Fixed effects in nonlinear model

fixed_factors.R (2.2 KB)
Dear friends - I simulated some data to represent actual experimental data on 3 groups of rats on which double exponential decay of a tracer is modelled. With your help I got a fine fit with Rhat values = 1 as long as I only modled one population. Doing all three together as shown below was more problematic. Rhat still being 1 pp_check had an unreproduced large central peak. And for the three groups fitted values didn’t match the original data too well except for the controls. I noticed that it didn’t matter if I had specified as below or as A + B + g1 + g2 ~ TRT. So I wonder how I happened to miss-specify the fixed effects of TRT
fit4 <- brm(bf(YY ~ A * exp( - g1 * TT/1000)+B * exp( -g2 * TT/1000),
A + B + g1 + g2 ~ 1+TRT,nl=TRUE, sigma ~ TRT),data=dats,cores=4,prior = prior1,chains=4,control = list(adapt_delta = 0.8,max_treedepth = 10),iter = 2000)

I uploaded the simulation and the model code for plots

Best wishes

I’m just going back now and picking up unanswered questions. This one might be better tagged a brms question (I assume that’s what the brm is doing). I think they have their own message board, but Paul sometimes answers questions here.

Thanks a lot - it appeared that the model was very sensititive to the prior specification - I still struggle to understand how one specification produces “perfect” reproduction of measured values and posterior checks but the increasing the support in gaussian priors makes the model run wildely astray - so even in spite of bayesianR2 > 0.998 I’m uncertain I have really captured the whole relevant space. Will continue in the suggested forum - even if the issue may be general. Thanks a lot!

Some general comments:

  • I usually try to have all model parameters in a similar scale to ease sampling, such as avoiding one parameter to go in the 100s and another one close to 0. So try to re-scale your equations to that.

  • I am a bit puzzled as to how the model can deal with having the same variables (TT) appearing twice in the regression formula, I never worked with double decay exponential model before but it looks strange to me, maybe re-parametrizing the model to have TT appearing only once on the right-hand side of the equation would help.

  • The prior you set on some parameters are super tight, like normal(275,2), this is a very constrained one. Have a look at curve(dnorm(x,275,2),from=250,to=300) to get an idea.

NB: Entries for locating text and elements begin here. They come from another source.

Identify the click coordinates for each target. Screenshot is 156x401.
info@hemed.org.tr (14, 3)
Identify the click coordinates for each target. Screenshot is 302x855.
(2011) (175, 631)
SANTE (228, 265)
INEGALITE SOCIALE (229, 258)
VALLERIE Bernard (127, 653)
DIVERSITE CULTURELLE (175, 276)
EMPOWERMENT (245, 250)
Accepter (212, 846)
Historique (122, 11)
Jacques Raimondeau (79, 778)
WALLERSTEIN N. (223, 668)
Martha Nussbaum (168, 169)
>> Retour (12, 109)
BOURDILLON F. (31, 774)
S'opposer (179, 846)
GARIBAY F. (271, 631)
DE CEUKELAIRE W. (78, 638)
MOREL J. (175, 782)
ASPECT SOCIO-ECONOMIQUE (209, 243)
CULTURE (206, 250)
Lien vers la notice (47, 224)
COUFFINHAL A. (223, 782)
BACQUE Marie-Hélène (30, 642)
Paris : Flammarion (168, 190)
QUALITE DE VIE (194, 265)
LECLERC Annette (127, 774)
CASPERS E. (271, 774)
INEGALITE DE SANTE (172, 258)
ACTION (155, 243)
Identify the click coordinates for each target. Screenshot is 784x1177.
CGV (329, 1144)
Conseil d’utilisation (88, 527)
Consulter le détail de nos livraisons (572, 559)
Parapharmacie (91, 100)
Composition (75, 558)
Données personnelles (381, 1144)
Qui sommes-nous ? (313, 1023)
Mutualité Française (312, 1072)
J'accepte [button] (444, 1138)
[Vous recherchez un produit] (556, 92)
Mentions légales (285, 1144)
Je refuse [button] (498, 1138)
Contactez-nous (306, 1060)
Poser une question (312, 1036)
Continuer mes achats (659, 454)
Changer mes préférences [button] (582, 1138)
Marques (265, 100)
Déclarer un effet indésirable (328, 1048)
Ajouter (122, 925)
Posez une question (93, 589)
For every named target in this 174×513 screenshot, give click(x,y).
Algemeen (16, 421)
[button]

  • In the model you set the residual variation to depend on TRT, but in your simulation process the residual variation depend on the non-linear predictor, line 19 of your code is:

    Y <- Y + rnorm(60,0,0.5*sqrt(Y))

    Maybe this need to be fixed …

Thank you very much!!! - yes I can see I have to rescale, and also to put much broader priors to make sure to have the fitting running - but these are intracate individually and in combination even more. The model is over time - I should have made it clear that TT was time - the double exponential decay is old school model in pharmacokinetics to model first order distribution and elimination - in medical school we were taught “curve peeling” in which in a semilogarithmic plot the individual components could be separated if they had sufficiently different rate constants. I just hoped that using brute force in brms/stan I could write up directly the relationship and identify the parameters. Not so easy. As for the residual variation I can see it was not a good idea and have made gaussian errors.
With quite a bit of fiddling around I have managed to fit the actual experimental data very well in a hierarchical mixed model with treatments as fixed effects and random effects corresponding to each of the four parameters corresponding to each rat - but it appears to be quite fragile.